Par un jugement n° 2301934 du 19 octobre 2023, le tribunal administratif de Toulouse a rejeté sa demande.
Procédure devant la cour :
Par une requête, enregistrée le 16 novembre 2023, M. A..., représenté par Me Masarotto, demande à la cour :
1°) d'annuler ce jugement du 19 octobre 2023 du tribunal administratif de Toulouse ;
2°) d'annuler l'arrêté du 8 mars 2023, par lequel le préfet du Tarn a rejeté sa demande de délivrance d'un titre de séjour, lui a fait obligation de quitter le territoire français dans un délai de trente jours, et a fixé le pays à destination duquel il pourra être reconduit d'office ;
3°) d'enjoindre au préfet du Tarn de lui délivrer une carte de séjour portant la mention " vie privée et familiale " dans un délai de quinze jours à compter de la notification de l'arrêt à intervenir, sous astreinte de 100 euros par jour de retard et de le munir, dans l'attente de cette délivrance, d'une autorisation provisoire de séjour ou, à titre subsidiaire, de réexaminer sa situation dans le même délai et sous la même astreinte ;
4°) de mettre à la charge de l'État une somme de 1 500 euros sur le fondement de l'article L. 761-1 du code de justice administrative.
Il soutient que :
- le préfet n'a pas procédé à un examen circonstancié de sa situation personnelle dès lors qu'il n'a pas examiné sa demande de titre de séjour sur le fondement de l'article L. 423-22 du code de l'entrée et du séjour des étrangers et du droit d'asile ;
- le préfet a méconnu les dispositions de l'article L. 423-22 du code de l'entrée et du séjour des étrangers et du droit d'asile, dont il remplissait les conditions ;
- la décision lui refusant la délivrance d'un titre de séjour est entachée d'erreur de droit en tant qu'elle oppose à sa demande en qualité de travailleur temporaire l'absence d'un visa de long séjour, dès lors qu'il justifie qu'il était mineur lorsqu'il est entré sur le territoire français et qu'il était dispensé de visa ;
- cette décision est entachée d'une erreur manifeste d'appréciation au regard des dispositions de l'article L. 435-1 du code de l'entrée et du séjour des étrangers et du droit d'asile et porte atteinte au respect de sa vie privée et familiale ;
- les décisions portant obligation de quitter le territoire français et fixation du pays de renvoi sont illégales car fondées sur un refus de titre lui-même illégal.

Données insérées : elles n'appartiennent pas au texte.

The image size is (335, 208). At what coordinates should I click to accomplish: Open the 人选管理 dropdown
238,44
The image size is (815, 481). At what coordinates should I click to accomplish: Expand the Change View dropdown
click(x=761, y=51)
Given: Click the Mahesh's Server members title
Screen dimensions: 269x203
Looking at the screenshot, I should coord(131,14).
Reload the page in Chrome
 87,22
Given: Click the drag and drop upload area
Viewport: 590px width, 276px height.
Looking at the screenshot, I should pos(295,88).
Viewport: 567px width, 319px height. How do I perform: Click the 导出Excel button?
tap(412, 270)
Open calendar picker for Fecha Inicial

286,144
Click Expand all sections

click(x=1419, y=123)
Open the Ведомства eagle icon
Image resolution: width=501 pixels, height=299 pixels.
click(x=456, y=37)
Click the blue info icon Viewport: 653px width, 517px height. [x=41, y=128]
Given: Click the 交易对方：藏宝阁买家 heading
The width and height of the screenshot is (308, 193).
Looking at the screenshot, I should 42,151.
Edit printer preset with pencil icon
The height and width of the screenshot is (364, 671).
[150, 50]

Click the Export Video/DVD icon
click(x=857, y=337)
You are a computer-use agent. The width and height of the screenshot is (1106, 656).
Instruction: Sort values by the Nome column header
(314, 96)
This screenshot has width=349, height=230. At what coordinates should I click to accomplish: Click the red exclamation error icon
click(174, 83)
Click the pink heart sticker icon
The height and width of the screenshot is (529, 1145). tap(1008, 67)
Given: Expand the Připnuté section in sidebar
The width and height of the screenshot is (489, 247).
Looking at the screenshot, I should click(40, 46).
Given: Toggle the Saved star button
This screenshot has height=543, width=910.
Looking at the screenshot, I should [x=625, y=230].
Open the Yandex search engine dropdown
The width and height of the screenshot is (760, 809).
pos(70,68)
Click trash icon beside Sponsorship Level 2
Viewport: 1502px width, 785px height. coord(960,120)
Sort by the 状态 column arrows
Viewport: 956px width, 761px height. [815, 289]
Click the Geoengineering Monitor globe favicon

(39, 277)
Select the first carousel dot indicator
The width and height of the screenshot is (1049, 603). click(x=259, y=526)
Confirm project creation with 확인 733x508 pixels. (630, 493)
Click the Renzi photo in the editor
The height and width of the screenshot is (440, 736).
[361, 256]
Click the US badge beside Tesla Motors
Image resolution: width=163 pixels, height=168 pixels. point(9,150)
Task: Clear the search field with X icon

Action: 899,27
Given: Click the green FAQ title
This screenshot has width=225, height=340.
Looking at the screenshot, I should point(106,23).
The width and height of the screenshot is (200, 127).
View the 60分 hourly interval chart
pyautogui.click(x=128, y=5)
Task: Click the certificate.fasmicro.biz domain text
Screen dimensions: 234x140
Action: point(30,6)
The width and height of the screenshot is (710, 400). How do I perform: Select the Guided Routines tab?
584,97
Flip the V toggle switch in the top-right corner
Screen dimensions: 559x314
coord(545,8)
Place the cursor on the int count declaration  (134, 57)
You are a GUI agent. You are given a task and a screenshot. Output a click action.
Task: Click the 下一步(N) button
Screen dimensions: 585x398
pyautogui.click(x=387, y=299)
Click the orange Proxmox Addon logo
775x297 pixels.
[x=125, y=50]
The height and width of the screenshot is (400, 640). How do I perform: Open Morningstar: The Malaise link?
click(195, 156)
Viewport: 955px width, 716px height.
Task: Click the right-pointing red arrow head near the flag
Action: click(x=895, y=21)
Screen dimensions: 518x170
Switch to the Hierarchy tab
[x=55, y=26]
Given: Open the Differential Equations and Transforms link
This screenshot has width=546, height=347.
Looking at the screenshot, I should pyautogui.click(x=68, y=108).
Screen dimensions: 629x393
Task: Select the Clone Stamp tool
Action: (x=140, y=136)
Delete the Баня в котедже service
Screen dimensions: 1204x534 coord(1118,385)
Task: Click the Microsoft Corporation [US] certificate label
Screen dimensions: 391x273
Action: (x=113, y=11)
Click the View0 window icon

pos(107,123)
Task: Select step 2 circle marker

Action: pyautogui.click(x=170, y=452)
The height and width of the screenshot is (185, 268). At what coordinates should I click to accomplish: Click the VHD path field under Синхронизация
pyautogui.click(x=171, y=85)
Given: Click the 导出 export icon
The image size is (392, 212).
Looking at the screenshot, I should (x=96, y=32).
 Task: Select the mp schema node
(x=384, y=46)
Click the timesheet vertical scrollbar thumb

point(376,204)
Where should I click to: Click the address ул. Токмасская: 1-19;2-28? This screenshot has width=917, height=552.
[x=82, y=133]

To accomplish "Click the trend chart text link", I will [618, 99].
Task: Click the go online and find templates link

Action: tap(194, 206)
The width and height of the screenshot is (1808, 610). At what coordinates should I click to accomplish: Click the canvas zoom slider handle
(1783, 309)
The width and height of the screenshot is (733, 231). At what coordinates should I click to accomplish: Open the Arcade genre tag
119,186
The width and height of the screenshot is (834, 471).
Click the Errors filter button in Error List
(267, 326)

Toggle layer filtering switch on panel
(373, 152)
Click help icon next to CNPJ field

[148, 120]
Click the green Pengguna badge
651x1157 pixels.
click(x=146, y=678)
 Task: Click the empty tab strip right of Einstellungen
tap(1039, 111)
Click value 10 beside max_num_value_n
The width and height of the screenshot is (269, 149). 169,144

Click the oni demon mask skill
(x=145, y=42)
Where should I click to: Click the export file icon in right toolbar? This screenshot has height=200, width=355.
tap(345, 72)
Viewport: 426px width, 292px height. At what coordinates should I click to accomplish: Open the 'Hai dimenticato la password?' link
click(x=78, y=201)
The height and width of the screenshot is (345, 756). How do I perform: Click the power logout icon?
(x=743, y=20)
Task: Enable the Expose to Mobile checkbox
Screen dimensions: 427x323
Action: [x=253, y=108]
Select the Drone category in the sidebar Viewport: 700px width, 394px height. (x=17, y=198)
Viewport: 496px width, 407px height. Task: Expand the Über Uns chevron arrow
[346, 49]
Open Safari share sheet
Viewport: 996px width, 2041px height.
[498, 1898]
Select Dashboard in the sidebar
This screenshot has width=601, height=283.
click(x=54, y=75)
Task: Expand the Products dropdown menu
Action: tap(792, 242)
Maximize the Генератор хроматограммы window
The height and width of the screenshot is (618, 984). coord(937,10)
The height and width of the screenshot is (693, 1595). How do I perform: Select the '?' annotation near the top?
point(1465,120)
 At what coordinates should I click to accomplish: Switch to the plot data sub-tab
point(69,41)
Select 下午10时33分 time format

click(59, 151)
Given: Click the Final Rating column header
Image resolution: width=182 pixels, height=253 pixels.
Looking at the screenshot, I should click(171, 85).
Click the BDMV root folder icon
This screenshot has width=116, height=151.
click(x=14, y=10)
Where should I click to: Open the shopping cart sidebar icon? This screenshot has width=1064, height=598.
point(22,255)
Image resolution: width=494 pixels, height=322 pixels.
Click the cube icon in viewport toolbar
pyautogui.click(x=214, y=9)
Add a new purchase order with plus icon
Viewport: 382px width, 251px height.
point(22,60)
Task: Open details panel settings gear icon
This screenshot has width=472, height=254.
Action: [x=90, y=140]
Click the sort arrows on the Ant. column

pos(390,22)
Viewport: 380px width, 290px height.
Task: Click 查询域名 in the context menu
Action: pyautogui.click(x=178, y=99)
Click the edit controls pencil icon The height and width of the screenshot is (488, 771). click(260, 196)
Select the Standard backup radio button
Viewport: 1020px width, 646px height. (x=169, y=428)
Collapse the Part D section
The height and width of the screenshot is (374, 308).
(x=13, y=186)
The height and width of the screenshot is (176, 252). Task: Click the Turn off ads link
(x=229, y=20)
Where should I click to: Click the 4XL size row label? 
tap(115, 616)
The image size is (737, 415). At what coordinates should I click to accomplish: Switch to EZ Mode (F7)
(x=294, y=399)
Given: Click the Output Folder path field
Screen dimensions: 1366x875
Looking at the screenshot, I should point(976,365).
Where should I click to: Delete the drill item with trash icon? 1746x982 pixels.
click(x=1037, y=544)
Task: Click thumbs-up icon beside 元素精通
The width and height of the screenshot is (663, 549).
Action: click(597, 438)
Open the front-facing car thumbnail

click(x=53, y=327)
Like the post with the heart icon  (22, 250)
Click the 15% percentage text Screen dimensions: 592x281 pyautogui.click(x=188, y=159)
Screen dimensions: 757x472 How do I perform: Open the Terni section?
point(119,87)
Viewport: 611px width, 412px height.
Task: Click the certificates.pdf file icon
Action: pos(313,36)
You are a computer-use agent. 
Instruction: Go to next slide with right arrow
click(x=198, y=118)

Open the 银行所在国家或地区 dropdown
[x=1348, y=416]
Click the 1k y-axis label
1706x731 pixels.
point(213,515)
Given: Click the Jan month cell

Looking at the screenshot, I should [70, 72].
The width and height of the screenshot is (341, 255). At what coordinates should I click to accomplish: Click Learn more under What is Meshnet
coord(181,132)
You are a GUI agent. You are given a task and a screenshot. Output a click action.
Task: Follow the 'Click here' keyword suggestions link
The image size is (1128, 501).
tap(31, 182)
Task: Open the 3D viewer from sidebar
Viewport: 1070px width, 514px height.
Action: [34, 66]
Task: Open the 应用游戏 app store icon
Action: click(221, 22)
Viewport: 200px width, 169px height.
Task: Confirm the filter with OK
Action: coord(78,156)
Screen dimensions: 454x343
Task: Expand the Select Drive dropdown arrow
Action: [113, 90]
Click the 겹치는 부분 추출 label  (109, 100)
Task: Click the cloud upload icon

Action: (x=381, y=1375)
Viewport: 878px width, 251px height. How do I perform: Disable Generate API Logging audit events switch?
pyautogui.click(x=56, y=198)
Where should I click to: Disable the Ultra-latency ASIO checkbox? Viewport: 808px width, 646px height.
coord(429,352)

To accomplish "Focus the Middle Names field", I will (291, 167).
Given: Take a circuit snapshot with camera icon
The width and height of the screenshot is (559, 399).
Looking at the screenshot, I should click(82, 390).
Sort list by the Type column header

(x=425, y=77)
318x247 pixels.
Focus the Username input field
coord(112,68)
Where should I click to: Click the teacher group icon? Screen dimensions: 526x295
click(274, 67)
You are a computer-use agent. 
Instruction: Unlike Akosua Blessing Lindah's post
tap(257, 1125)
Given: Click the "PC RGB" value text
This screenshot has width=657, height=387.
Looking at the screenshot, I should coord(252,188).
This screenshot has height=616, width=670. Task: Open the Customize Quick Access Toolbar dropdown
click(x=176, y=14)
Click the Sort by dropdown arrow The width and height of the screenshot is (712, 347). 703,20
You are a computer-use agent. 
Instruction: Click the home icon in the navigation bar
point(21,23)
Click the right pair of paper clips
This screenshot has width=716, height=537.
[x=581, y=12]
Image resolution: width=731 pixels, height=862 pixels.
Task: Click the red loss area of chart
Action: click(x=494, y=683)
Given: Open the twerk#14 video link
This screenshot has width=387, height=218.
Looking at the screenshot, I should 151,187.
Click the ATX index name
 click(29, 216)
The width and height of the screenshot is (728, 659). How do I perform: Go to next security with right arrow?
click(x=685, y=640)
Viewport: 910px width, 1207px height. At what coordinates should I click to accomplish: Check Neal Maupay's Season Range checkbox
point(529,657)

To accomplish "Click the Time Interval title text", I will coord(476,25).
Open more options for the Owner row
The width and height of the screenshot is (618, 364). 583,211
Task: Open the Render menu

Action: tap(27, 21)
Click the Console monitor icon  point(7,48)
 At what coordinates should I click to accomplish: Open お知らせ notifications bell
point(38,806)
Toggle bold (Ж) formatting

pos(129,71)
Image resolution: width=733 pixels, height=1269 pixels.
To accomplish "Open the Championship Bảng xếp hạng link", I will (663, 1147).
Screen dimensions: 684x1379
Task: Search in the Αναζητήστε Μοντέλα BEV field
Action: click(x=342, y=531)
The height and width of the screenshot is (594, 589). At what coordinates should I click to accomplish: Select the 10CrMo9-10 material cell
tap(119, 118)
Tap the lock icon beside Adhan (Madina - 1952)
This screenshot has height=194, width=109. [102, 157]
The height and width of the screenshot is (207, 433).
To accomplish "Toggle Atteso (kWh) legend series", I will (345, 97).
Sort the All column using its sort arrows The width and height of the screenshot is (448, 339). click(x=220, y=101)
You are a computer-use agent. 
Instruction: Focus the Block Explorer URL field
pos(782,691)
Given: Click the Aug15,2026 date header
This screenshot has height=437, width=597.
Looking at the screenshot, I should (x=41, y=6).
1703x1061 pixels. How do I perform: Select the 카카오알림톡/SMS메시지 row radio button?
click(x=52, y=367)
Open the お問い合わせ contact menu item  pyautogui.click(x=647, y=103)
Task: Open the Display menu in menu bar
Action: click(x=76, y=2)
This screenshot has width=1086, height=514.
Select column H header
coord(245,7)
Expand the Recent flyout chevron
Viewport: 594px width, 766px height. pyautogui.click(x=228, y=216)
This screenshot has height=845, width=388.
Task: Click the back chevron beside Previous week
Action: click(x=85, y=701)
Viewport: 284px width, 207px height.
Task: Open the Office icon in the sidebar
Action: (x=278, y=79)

Par un mémoire en défense, enregistré le 10 janvier 2024, le préfet du Tarn conclut au rejet de la requête.
Il fait valoir qu'aucun des moyens de la requête n'est fondé.
Par une ordonnance en date du 29 février 2024, la clôture d'instruction a été fixée au 18 mars 2024.
Par une décision du 19 juillet 2024, le président de section du bureau d'aide juridictionnelle a constaté la caducité de la demande d'aide juridictionnelle présentée par M. A....
Vu les autres pièces du dossier.
Vu :
- la convention européenne de sauvegarde des droits de l'homme et des libertés fondamentales ;
- la convention franco-malienne du 26 septembre 1994 ;
- le code de l'entrée et du séjour des étrangers et du droit d'asile ;
- la loi n° 91-647 du 10 juillet 1991 relative à l'aide juridique ;
- le décret n° 91-1266 du 19 décembre 1991 portant application de la loi n° 91-647 du 10 juillet 1991 relative à l'aide juridique ;
- le code de justice administrative.
Le président de la formation de jugement a dispensé la rapporteure publique, sur sa proposition, de prononcer des conclusions à l'audience.
Les parties ont été régulièrement averties du jour de l'audience.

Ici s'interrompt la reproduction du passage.